Pennsylvania's current medical marijuana regulations only allow cannabis to be sold in the form of oils, extracts, pills, or tinctures. The state's first dispensaries opened their doors in February, but soon found themselves unable to meet the strong demand for medical marijuana. As product levels dwindled, the price of cannabis oil shot up to over $80 a gram, pricing it out of reach for many patients.

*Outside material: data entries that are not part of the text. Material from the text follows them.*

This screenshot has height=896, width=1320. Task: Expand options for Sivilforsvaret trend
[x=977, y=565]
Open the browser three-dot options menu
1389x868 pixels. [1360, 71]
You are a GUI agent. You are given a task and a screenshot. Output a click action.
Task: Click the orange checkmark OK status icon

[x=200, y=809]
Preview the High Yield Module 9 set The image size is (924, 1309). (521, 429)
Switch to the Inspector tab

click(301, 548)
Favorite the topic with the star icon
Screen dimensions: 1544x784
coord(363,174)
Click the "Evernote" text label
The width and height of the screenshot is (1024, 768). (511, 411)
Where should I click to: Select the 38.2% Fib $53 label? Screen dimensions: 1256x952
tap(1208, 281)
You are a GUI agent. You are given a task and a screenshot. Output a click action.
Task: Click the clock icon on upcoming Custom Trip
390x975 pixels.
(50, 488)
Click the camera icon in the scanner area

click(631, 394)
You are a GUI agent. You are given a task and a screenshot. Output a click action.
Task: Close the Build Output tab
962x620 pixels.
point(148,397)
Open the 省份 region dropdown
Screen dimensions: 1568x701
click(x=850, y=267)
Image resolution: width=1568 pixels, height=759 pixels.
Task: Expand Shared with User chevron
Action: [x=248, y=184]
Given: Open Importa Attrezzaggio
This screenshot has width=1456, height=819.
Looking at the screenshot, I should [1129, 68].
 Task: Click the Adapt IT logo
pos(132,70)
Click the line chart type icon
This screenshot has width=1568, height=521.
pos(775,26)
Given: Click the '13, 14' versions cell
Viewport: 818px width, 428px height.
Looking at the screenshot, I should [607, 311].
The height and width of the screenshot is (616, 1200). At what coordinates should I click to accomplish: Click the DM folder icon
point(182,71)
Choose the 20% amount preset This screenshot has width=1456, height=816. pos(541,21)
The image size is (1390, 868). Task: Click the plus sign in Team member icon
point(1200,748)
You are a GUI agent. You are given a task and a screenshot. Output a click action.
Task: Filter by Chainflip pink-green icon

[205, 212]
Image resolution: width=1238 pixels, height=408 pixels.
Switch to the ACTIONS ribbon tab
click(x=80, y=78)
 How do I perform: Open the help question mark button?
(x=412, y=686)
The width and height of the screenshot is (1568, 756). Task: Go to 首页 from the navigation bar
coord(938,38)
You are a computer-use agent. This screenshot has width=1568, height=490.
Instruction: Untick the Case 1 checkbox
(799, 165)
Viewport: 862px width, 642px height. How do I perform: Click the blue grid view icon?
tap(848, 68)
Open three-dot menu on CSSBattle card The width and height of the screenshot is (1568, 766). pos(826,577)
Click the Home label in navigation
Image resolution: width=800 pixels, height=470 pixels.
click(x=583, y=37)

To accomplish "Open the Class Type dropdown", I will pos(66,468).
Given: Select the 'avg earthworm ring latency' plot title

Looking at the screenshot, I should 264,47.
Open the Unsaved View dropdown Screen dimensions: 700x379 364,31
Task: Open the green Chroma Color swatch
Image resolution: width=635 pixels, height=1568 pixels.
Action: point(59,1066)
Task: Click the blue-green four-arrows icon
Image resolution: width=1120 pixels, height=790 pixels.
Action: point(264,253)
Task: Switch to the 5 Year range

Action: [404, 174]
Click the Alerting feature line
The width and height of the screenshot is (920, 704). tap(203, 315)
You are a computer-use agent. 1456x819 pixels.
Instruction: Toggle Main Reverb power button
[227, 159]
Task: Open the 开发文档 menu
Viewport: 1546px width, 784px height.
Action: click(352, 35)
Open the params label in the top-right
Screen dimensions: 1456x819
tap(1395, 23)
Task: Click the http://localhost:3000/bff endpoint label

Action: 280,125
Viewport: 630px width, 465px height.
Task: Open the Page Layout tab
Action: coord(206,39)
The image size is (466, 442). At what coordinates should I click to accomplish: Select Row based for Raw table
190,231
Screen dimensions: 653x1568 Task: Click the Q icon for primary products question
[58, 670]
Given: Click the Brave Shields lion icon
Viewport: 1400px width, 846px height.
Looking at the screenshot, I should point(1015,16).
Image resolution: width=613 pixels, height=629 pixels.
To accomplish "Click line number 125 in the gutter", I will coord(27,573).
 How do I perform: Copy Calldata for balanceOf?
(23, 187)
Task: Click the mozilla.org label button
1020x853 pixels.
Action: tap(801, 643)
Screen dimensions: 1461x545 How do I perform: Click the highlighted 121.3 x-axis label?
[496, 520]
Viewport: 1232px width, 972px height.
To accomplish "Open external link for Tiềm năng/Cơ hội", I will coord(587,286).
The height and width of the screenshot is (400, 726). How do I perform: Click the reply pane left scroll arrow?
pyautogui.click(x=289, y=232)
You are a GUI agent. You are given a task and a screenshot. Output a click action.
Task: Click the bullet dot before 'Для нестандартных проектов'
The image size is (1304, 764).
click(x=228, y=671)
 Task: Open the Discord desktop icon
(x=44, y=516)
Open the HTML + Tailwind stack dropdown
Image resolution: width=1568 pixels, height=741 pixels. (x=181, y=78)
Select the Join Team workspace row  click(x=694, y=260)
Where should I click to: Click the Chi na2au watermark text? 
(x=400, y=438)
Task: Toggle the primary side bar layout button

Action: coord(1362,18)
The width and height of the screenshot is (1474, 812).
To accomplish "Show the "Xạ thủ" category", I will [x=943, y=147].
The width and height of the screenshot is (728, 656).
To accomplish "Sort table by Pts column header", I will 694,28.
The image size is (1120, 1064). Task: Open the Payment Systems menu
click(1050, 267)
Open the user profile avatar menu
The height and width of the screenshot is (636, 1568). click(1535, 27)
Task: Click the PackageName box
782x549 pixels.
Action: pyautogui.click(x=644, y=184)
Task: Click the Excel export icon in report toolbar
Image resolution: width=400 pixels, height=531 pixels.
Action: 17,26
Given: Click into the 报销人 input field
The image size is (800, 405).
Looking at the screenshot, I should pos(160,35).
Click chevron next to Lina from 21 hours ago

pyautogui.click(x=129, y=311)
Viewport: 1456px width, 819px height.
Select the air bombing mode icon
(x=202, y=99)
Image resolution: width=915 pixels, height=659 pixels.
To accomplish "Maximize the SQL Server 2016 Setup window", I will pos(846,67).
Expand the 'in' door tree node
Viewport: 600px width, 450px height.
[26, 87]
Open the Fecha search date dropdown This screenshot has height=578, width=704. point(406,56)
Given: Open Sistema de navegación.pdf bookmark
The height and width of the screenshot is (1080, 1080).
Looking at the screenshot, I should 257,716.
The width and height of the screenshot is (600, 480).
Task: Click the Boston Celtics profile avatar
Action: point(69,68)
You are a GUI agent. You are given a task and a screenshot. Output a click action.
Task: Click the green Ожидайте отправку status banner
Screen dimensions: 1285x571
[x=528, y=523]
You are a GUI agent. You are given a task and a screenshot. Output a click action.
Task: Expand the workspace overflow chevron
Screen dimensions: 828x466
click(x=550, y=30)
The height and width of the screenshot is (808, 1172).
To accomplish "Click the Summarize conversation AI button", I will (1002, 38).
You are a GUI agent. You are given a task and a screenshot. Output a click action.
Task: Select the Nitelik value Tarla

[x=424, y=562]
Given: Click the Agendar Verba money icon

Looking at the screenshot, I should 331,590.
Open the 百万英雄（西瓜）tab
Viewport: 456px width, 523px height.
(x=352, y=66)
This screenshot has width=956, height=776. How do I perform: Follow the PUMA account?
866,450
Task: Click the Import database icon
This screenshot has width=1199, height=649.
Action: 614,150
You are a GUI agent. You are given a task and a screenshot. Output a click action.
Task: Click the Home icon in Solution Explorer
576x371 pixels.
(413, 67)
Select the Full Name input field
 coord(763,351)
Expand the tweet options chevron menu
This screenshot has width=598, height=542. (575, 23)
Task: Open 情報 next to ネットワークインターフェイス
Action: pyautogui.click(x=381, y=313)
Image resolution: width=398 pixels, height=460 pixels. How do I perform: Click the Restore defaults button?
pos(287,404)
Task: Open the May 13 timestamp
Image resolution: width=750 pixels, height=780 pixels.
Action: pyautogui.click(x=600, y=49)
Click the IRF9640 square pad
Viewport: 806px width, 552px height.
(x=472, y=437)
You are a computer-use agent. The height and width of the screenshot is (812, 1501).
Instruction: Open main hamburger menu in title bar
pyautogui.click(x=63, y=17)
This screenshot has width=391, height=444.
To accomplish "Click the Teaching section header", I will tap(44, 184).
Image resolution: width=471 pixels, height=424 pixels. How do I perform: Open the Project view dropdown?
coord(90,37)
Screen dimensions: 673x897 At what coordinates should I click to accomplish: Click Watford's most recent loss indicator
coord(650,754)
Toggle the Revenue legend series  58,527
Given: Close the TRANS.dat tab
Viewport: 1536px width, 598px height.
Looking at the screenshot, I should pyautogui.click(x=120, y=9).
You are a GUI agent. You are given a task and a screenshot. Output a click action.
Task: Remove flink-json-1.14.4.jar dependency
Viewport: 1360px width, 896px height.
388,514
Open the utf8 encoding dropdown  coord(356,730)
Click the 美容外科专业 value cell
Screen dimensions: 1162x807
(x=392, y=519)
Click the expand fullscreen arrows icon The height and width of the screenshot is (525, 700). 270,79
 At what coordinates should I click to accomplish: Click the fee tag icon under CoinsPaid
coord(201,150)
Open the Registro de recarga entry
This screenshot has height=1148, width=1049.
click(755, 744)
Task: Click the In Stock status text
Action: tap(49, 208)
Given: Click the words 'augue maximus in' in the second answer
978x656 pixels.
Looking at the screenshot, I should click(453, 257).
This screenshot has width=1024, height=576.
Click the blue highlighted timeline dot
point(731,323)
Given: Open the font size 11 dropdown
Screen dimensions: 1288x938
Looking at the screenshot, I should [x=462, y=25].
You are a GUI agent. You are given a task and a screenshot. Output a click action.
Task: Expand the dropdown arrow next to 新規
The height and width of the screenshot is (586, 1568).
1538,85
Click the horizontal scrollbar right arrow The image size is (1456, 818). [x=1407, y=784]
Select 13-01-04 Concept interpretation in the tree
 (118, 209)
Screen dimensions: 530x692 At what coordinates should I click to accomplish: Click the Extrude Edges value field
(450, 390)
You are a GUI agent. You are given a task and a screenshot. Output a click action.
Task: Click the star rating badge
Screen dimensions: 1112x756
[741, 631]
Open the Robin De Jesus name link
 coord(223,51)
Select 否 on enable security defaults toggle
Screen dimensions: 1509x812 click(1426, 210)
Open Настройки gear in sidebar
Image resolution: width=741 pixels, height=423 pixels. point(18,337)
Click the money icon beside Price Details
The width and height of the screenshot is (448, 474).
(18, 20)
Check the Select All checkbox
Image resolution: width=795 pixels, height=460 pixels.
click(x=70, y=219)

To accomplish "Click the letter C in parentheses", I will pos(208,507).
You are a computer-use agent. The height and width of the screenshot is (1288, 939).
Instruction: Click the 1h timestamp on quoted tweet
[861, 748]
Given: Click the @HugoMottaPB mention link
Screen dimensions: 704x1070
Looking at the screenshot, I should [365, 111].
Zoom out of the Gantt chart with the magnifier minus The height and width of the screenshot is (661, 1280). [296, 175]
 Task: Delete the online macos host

Last month, the cannabis advisory board floated the idea of allowing dispensaries to sell cannabis flower to patients, which could help resolve the supply bottleneck because it can be produced faster and cheaper than oil-based products. State law still prohibits the sale of "smokable" marijuana, so any sales of cannabis flower will be intended for vaporization purposes only. Of course, once a patient has brought some bud back home, there's nothing to stop them from rolling it up and smoking it if they so desire.
"It was very important for the advisory board to approve patients' use of the plant material because it's the most affordable kind of medical marijuana and the most effective in treating certain medical conditions and symptoms," state Senator Daylin Leach said in a statement.
The board also recommended several new qualifying conditions, including terminal illnesses, neurodegenerative diseases, and spinal cord damage. They also proposed allowing the symptoms of opioid withdrawal to be considered as chronic pain, which would allow doctors to prescribe medical cannabis to help wean patients off addictive opioid medications.
Additionally, the board voted unanimously to recommend that doctors who write cannabis recommendations should be allowed to opt out of a public registry. Currently, all doctors in the state who wish to be approved to recommend medical cannabis must enroll in a registry that is published by the state. But some have been reluctant to apply out of fear that having their names publicly associated with cannabis could draw the attention of federal authorities.
The final decision on all of these matters rests with Pennsylvania Secretary of Health Dr. Rachel Levine, who has up to a year to decide whether or not to approve the board's recommendations. While Levine considers this decision, one of the state's new dispensaries has found itself mired in a legal challenge that could impact the legality of medical cannabis in every state. Medical cannabis cultivator PharmaCann is facing a federal lawsuit over whether or not a clause in their new property deed prohibiting "unlawful" use of the property applies to a state-legal medical cannabis business.